### ТЕКСТ
- - - - -

Кооператив требовал много денег. Эльбрус тогда зарабатывал мало. К тому же приходилось помогать молодой семье. Может быть, я была слишком сурова, меряя Лешину жизнь мерками своей тяжелой жизни. Мне казалось, что в этих условиях для человека, имеющего семью, очная аспирантура — это чрезмерная роскошь: ведь стипендия аспирантов тогда составляла всего семьдесят — девяносто рублей. Поэтому, когда Леша сказал, что хочет зарабатывать, а диссертацию защитит заочно, я сочла это решение разумным. Теперь же я думаю, что поступила эгоистично: убедив его пойти в аспирантуру, я облегчила бы ему путь к высотам профессионализма, сохранила бы ему еще три года спокойной жизни, а следовательно, больше здоровья и, может быть, спасла бы его от ранней смерти, а себя от неизбывного горя… Чувство вины не покидает меня.
В Моспроекте Леша занялся проектированием жилого района вокруг метро «Щелковская», построил до сих пор функционирующий автовокзал. Где-то в середине шестидесятых годов он успешно защитил кандидатскую диссертацию, в которой развивал свои идеи о городах будущего. Тема оказалась перспективной — к этому времени она широко обсуждалась на Западе. Изданная им по теме диссертации книга стала там известна, и ее перевели на несколько языков. Его начали приглашать на международные конференции за границу, где понемногу он приобрел достаточно широкую известность. Леша постоянно участвовал и в архитектурных конкурсах и часто выигрывал их.
В 1963 году появился на свет мой любимый внук Митенька. А в 1968 году мы с Эльбрусом, наконец, получили кооперативную квартиру, которая строилась восемь лет и, оставив молодой семье свою, переехали в новый дом — первое настоящее наше жилье. Но увы! Мы были уже стары: мне пятьдесят четыре, а Эльбрусу — шестьдесят два года. Вся жизнь до этого прошла в сумбуре, стесненности, на виду у всей семьи, а ранее и всей коммунальной квартиры. И теперь я порой удивляюсь, как в этих условиях я смогла написать диссертацию и достичь в науке того, чего достигла.

- - - - -

### ИСХОДНЫЕ ДАННЫЕ
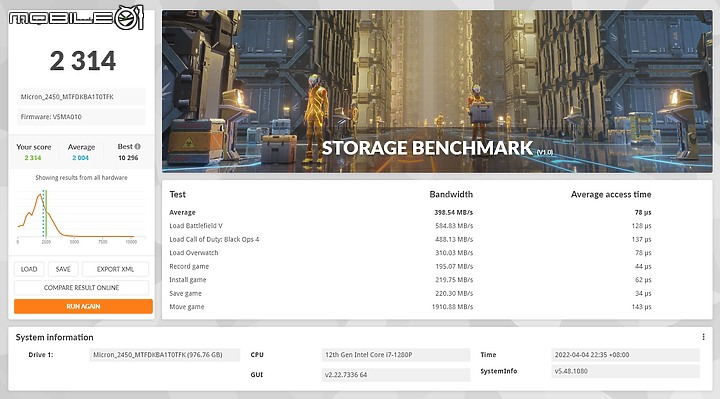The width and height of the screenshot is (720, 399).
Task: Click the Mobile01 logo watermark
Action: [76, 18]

- - - - -

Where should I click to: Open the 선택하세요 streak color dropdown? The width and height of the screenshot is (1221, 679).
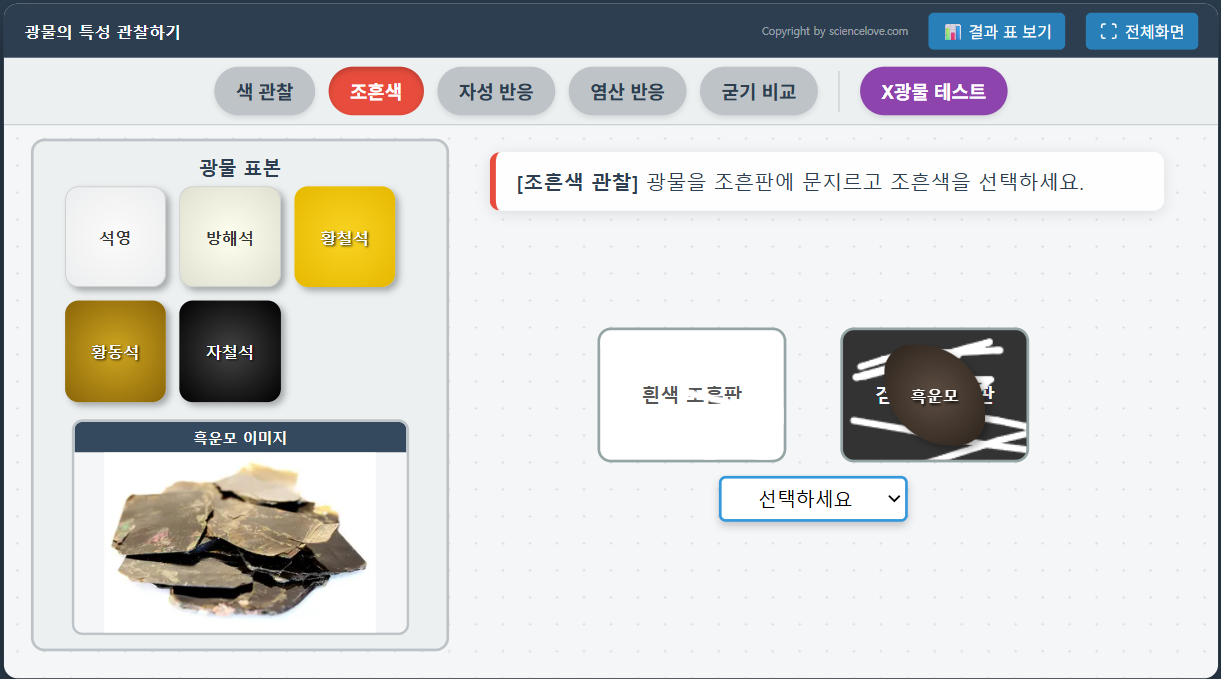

- - - - -

### ПОРЯДОК РАБОТЫ 1
Обновите фрагмент воспоминаний: начните со слов «В 1963 году» и закончите словами «того, чего достигла.». Замените в нём «любимый внук» на «долгожданный внук».
### ПОРЯДОК РАБОТЫ 2
Ответьте на вопросы по воспоминаниям.
(а) Какой до сих пор функционирующий объект построил Леша в Моспроекте?
(б) В каком году родился внук Митенька?
(в) Сколько лет строилась кооперативная квартира, полученная в 1968 году?
### ПОРЯДОК РАБОТЫ 3
Продолжите воспоминания о жизни семьи, начав сразу после их последнего предложения.

### РАЗДЕЛ ОТВЕТОВ 1
В 1963 году появился на свет мой долгожданный внук Митенька. А в 1968 году мы с Эльбрусом, наконец, получили кооперативную квартиру, которая строилась восемь лет и, оставив молодой семье свою, переехали в новый дом — первое настоящее наше жилье. Но увы! Мы были уже стары: мне пятьдесят четыре, а Эльбрусу — шестьдесят два года. Вся жизнь до этого прошла в сумбуре, стесненности, на виду у всей семьи, а ранее и всей коммунальной квартиры. И теперь я порой удивляюсь, как в этих условиях я смогла написать диссертацию и достичь в науке того, чего достигла.

### РАЗДЕЛ ОТВЕТОВ 2
(а) Автовокзал.
(б) В 1963 году.
(в) Восемь лет.

### РАЗДЕЛ ОТВЕТОВ 3
Глава 43. Дела научные
Между 1957 годом, когда я стала доктором, и 1971 годом, когда перешла на основную работу из университета в Институт всеобщей истории АН СССР, мои дела в науке складывались довольно успешно. В 1960 году, как уже говорилось, вышла наконец моя книга. Появились у меня и первые аспиранты. Работала я по-прежнему много и с увлечением. С.Д.Сказкину было уже под семьдесят, он часто болел, был очень занят, и ему сделалось трудно вести повседневную работу на кафедре. До 1968 года я оставалась его заместителем и фактически вела все кафедральные дела, превратилась в заметного человека на факультете. Ушли в прошлое зависть и злоба, мешавшие моей защите. Теперь я читала общий курс истории средних веков для второго курса истфака, студенты хорошо посещали мои лекции. Кроме того, я вела специальные семинары по истории средневековой Англии, растила дипломников, работа с которыми доставляла мне огромное наслаждение. Я продолжала читать курс историографии средних веков, охватывавший период с 1848 по 1917 год. Эльбрус настоял на том, чтобы я подготовила этот курс к печати, и я много работала над новой книгой с середины шестидесятых годов до 1971 года.